I probably should have tried calling to make sure, but I'd lost their number, and I wasn't entirely certain the who the unfamiliar number was in my missed calls log. As the shop being closed was something of a deterrent to my original plan, I instead found myself glancing at the map on the nearest bus stop looking for nearby shrines or temples. The first little temple I actually found just by looking across the street from the corner of Daitokuji.

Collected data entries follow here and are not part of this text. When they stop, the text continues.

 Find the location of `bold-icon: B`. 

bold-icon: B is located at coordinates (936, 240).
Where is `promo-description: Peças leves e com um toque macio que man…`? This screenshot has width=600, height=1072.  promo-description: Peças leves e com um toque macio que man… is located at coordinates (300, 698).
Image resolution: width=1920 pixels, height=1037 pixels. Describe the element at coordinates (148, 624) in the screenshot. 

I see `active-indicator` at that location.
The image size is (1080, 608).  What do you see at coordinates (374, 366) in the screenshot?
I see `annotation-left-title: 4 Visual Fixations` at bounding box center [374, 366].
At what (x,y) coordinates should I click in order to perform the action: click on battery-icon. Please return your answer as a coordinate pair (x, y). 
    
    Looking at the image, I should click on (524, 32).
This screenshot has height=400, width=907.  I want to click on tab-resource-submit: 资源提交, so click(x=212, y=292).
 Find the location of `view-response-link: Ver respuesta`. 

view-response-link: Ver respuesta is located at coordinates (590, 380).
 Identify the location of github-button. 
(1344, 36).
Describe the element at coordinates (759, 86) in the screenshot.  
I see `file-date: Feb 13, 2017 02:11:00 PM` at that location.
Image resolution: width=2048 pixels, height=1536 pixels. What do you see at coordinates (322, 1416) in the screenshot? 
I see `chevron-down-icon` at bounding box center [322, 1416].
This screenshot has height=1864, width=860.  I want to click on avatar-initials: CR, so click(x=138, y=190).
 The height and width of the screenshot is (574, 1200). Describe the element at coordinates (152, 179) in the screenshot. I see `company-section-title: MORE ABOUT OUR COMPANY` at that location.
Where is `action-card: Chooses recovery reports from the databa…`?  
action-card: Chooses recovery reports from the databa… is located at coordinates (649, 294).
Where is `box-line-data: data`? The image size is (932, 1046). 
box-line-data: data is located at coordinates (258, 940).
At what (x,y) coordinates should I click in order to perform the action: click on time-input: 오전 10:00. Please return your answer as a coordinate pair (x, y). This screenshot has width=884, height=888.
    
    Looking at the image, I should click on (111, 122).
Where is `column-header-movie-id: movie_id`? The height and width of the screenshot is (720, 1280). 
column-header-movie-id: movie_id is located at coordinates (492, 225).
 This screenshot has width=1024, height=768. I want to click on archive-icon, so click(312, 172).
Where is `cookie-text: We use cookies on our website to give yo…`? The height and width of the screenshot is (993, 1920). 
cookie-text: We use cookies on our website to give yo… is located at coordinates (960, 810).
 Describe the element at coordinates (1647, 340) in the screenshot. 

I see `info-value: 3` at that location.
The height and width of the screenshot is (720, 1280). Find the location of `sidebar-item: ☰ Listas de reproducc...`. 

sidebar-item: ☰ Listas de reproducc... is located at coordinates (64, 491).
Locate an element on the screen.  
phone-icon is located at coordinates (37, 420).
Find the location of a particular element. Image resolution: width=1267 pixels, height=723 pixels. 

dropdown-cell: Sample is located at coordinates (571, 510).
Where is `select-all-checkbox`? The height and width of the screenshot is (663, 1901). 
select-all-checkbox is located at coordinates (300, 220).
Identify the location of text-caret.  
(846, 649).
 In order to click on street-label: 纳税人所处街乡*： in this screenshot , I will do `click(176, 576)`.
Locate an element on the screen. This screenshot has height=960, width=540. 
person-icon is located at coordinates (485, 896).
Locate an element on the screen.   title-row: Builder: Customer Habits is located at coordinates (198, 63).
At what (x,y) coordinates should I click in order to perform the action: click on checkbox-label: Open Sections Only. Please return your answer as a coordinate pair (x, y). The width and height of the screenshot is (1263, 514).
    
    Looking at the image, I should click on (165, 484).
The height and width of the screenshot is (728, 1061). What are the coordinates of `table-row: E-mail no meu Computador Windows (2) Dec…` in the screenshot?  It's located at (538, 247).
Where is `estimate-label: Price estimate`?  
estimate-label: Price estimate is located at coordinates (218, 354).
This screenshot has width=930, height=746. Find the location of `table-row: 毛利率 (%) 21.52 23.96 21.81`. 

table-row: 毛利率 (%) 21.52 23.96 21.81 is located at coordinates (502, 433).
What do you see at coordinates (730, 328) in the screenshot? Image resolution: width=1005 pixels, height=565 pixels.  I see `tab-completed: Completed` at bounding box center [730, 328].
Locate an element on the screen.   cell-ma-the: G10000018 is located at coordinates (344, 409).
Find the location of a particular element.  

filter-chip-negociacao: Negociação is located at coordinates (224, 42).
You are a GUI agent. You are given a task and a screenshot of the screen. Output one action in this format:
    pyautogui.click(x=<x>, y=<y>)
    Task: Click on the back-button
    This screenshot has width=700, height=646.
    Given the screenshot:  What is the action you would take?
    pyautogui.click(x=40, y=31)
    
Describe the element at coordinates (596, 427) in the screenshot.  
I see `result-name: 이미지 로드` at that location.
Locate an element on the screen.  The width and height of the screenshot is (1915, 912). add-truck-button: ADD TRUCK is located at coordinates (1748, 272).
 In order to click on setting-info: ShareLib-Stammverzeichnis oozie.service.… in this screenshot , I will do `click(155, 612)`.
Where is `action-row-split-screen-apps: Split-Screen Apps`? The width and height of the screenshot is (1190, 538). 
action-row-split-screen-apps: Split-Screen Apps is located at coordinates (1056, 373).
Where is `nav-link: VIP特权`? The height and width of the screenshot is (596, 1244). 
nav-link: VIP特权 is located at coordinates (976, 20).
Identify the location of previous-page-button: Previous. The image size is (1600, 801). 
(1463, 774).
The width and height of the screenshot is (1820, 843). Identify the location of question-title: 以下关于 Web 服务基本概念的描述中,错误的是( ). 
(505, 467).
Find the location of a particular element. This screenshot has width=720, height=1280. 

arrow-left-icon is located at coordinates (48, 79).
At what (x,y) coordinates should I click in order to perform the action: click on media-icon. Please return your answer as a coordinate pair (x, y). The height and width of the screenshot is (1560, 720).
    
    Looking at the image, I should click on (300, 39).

Unrin-in is quite small and dates to the Heian period. Originally it was a part of a villa called Murasakino-in built by Emperor Junna in the early 800s, but it was later converted to a temple in 869. It doesn't seem like there's much left of the villa actually, or perhaps it just looks different. The sign out front indicated the hall dedicated to Kannon was rebuilt in 1707, so it's very possible parts of the villa burned down over the course of history.

 I double-checked the bus stop map once more, and from Unrin-in I started meandering through hushed, peaceful residential streets in a southwesterly direction.
The journey to Kenkun Jinja was brief (but not too brief) and pensive. I'm finding more and more that wandering the residential areas of Kyoto is a calming experience, and a kind of beautiful sight-seeing in and of itself.
 
residential area surrounding Funaoka Hill
 
alstroemeria and raccoon-dog
Before I came around the hill from the north, the first mysterious glimpse I caught of the shrine were the bright red fences tucked into the lush greenery.
Kenkun Jinja, also called Takeisao Jinja, was built in 1869 during the Meiji era, first at the bottom of Funaoka Hill. Later they moved it to its present location at the top of the hill.

Kenkun Jinja is dedicated to the posthumously deified daimyo Oda Nobunaga. A couple of centuries prior to the founding of the shrine, Funaoka Hill was designated as as Nobunaga's graveyard. The treasures kept at the temple include his armor as well as the sword belonging to his enemy Imagawa Yoshimoto.
 
After climbing stairs and stairs--and still more stairs--up to the top of the hill, I discovered the main shrine grounds, nearly deserted. One man came by to offer a prayer during my entire visit. The only other person I saw was one of the caretakers, perhaps a priest, behind a sliding screen door in one of the shrine office rooms. When I asked him if the shrine was closed, he told me it was, but perhaps he meant it was closed for official shrine business...He was still kind enough to sign and stamp my nokyo-cho anyway.
 
While the view of Kyoto from the top of Funaoka Hill isn't exactly comprehensive, it was a wonderful, soft pause, with the darkening clouds, the splashes of blue, and the shadow-play on Hiei-zan and the city below.
 
At the top of the stairs lined with three red torii, near the shrine entrance,
is a small Inari shrine...Look--foxes!
 
Found a gorgeous facade on this bath house,
walking east from the shrine towards a bus stop.
(You can tell it's a bath house from the steamy bath pictogram above the door.)
 
Yep. Back in actual town again. Now, to Shijo, once more!